36On ajoutera que dans Didon se sacrifiant, ce pessimisme est d’autant plus fort que le serment passé entre Énée et Didon avait pu redonner un temps aux deux protagonistes – et aux « deux peuples divers » (I, v. 307) d’hommes et de femmes qui les accompagnent –, plus que de l’« esperance », une authentique « asseurance » (I, v. 328-329).

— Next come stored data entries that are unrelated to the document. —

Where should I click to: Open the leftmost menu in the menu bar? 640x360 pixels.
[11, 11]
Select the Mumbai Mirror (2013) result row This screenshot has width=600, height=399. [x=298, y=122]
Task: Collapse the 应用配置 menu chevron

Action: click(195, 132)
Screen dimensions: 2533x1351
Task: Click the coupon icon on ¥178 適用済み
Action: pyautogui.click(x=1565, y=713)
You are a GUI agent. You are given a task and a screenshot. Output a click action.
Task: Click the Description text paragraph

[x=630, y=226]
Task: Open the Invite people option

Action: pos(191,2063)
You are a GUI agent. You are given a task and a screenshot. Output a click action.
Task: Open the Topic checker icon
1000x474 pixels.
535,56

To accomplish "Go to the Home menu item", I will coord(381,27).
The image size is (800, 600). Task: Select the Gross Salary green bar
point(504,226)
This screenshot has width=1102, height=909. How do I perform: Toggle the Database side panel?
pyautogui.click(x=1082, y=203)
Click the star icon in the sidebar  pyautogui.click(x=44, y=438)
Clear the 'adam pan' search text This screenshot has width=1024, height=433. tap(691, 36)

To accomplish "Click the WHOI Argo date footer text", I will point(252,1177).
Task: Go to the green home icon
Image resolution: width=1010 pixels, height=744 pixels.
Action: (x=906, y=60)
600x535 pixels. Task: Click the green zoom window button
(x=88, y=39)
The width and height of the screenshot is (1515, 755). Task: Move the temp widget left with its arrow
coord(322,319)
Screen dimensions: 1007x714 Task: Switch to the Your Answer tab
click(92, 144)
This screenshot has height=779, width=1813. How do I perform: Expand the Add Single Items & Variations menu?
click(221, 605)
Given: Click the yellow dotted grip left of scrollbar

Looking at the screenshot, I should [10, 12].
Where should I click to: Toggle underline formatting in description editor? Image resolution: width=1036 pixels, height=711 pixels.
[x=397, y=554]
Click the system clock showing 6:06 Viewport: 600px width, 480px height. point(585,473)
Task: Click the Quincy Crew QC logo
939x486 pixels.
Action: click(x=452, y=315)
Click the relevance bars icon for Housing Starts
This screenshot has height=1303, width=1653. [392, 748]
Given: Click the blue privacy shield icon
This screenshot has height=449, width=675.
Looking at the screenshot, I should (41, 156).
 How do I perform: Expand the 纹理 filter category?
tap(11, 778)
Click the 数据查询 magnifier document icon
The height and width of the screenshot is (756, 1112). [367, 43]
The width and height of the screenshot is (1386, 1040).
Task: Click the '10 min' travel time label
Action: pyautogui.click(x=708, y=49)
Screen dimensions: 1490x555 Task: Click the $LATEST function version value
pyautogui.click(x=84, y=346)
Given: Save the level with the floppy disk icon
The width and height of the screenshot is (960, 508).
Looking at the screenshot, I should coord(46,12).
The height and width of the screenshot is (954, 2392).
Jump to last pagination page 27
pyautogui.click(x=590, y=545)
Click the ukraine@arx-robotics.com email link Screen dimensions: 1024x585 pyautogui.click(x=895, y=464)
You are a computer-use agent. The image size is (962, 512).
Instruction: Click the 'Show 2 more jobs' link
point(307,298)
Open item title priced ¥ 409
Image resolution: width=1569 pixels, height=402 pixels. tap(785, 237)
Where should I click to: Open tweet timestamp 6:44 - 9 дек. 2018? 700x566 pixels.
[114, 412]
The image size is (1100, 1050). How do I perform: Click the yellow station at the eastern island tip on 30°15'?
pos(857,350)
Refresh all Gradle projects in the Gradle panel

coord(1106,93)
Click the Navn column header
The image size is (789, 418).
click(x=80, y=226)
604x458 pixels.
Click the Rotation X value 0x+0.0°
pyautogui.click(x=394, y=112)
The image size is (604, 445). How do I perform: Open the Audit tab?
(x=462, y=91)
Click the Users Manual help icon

37L’amplification que fait subir Jodelle au thème virgilien du serment et de la promesse constitue l’un des principaux éléments de la relecture orientée du chant IV de l’Énéide dans Didon se sacrifiant. Certes, les « promesses » et « serments » (le pluriel reste lui-même énigmatique) sans cesse évoqués par Didon renvoient d’abord à des propos amoureux et à l’assurance d’une fidélité sentimentale : comme le rappelle légitimement le chœur des Phéniciennes dans son ultime intervention, il s’agit d’abord de déplorer une « amoureuse injustice » (V, v. 2330). Le sentiment tragique qui se dégage de la pièce demeure lié au spectacle d’un revers de fortune d’autant plus « pitoyable » qu’il donne à voir l’emprisonnement dans sa passion d’une « amante insensee » (I, v. 98), sous le regard implacable des dieux, et de leurs « loix ». Mais la force de Jodelle consiste précisément à greffer sur ce thème tragique, à travers la double question du serment et du parjure, une réflexion plus complexe sur la capacité du langage humain à engager un avenir (en même temps affectif et politique, privé et collectif), en toute conscience et indépendamment de la volonté divine. Certes, on ne saurait douter du profond pessimisme de Jodelle sur ce point ; mais le dramaturge avait tout intérêt à mettre au cœur de sa pièce une aussi puissante promesse – et tout intérêt, surtout, pour accroître le sentiment tragique, à nous en rendre à jamais interdite sa représentation.